The Community Council of Miami-Dade County in Florida yesterday voted 5 to 1 to recommend that a controversial development plan opposed by at least one major South Florida developer be sent to the county’s commissioners and planning advisory board for review.

That plan would create a 961-acre suburb called Parkland that would include 7,000 homes, three schools, a hospital and 200 acres of parks, wetlands and open space.

The investor group backing the project includes Lennar, the giant Miami-based builder, which is partnering on this project with Sergio Pino, president of Century Homebuilders.

Other Parkland project investors include Ed Easton, chairman of The Easton Group, a real estate brokerage; and Adolfo Henriques, chairman of Jacksonville-based Florida East Coast Industries, a major landholder; Agustin Herran, president of Sedano’s supermarket; Ramon Rasco, chairman of U.S. Century Bank; and Rodney Barreto, a lobbyist and chairman of Florida’s Fish and Wildlife Conservation Commission.

To move the plan for Parkland forward, however, the development group needs to convince the county to expand its urban development boundary (UDB) on the county’s western edges, where Parkland would be situated. Any construction outside of that boundary is currently limited to one dwelling per five acres. If approved, Parkland would represent the biggest boundary expansion in two decades, according to local news reports.

“Dade is going to run out of land in eight or nine years, and Parkland coiuld be a model for the future,” said Pino, in an interview with BUILDER last week. He said the community, which will house 19,000 people, would create 3,500 permanent jobs,and be the first in the market built to Green Seal certification standards. Through a spokesman, Lennar declined comment about Parkland.

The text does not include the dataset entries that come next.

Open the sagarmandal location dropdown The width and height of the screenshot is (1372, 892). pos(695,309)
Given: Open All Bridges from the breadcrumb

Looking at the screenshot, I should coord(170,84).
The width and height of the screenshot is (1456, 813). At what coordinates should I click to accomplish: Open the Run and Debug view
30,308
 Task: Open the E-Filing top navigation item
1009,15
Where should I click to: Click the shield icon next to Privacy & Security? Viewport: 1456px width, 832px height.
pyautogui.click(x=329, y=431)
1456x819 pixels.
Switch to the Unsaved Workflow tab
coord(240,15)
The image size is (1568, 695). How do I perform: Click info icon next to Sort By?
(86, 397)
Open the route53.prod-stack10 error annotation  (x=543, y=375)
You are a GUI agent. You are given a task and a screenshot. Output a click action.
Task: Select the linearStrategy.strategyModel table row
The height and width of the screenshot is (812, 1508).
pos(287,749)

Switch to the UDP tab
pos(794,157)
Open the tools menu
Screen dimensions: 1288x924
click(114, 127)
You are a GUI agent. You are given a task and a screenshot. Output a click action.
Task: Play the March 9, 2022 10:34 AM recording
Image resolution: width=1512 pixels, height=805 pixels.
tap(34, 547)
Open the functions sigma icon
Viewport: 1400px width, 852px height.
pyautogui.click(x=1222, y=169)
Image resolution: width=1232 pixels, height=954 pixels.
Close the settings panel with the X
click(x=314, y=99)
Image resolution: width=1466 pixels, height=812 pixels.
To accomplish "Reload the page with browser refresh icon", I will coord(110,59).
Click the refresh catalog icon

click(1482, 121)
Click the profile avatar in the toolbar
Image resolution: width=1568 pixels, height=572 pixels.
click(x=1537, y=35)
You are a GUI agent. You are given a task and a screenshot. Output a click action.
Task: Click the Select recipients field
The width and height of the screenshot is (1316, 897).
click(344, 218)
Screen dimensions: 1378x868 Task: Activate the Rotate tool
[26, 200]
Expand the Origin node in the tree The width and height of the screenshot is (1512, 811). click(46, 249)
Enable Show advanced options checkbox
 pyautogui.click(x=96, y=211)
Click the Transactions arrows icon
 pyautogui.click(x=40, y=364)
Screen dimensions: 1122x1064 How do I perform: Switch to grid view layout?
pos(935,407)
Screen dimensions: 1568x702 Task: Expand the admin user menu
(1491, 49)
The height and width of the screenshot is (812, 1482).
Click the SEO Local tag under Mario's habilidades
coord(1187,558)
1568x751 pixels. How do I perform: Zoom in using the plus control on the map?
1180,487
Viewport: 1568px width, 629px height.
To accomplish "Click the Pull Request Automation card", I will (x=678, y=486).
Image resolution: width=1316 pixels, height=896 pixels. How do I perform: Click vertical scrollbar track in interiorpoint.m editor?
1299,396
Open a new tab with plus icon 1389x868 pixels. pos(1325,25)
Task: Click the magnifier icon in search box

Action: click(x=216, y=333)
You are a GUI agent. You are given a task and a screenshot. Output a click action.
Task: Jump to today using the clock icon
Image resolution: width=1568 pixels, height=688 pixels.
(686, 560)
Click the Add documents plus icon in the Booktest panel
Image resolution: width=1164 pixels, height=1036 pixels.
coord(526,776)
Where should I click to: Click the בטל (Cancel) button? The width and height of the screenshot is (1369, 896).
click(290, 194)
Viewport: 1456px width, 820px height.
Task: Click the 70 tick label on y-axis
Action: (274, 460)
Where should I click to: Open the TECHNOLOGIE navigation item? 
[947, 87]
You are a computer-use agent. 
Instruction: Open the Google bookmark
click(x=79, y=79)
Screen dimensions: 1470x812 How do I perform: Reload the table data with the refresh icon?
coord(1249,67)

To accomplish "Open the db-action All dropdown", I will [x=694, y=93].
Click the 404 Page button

Despite the commission vote, this project faces an uphill battle.

The county’s planners are on record opposing the boundary change. “There’s no need,” Mark Woerner, chief of the county’s planning and zoning department, told the South Florida Business Journal yesterday.

Environmentalists and conservationists are concerned about the impact of this new suburb on the Everglades and nearby agriculture.

And, two major South Florida developers appear to have concerns about the project, based on comments they reportedly made during a presentation at the Urban Land Institute's recent conference. Armando Codina, who is the area's largest commercial developer, and Jorge Perez, chairman of The Related Group, stated that they did not think the time was right for a project this size while the housing market is reeling. Perez called moving the UDB “immoral” and added Parkland's suburban-style development “is the wrong type of urban policy.”

A spokesperson for Related confirmed that newspaper reports had quoted Perez accurately, but said that he wouldn’t comment further. BUILDER was unable to reach Codina, although project investor Sergio Pino claimed that Codina--whose companies have twice benefited from previous boundary expansions--called him to say that his comments at ULI’s conference were taken out of context, and that he would testify on behalf of the project.

As for Perez’s opposition, Pino retorted “I’ll tell what’s immoral: 6,000 empty condos in downtown Miami with no infrastructure.” (Related is one of southern Florida’s largest condominium builders.)

Pino agreed that expanding the UDB is a bad idea “if it’s done the wrong way, and the worst thing that could happen would be for a greedy developer to get in.” But he insists that the application for Parkland “is the best that the county will see,” and that the partners have had fruitful discussions with the county’s planners, whose advisory board is scheduled to review the plan Nov. 19. Pino believes that planners’ objections to Parkland are more about its timing than the project itself.

(The Miami Herald reports this morning that Pino has also launched Century Opportunity Fund, and has raised one-fifth of his goal of $500 million to purchase land in Miami-Dade and for residential construction once market conditions improve.)

Pino said Parkland might offer as many as 350 different home models, ranging in price from the mid $100s to $1 million. “This is going to be a small city.” However, the development group has a long road before any building starts. The approval process could take at least another year, and the developers probably wouldn’t deliver their first homes until 2014, with an eight- to 10-year buildout. “My grandchildren will be involved in this,” says Pino.

John Caulfield is senior editor at BUILDER magazine.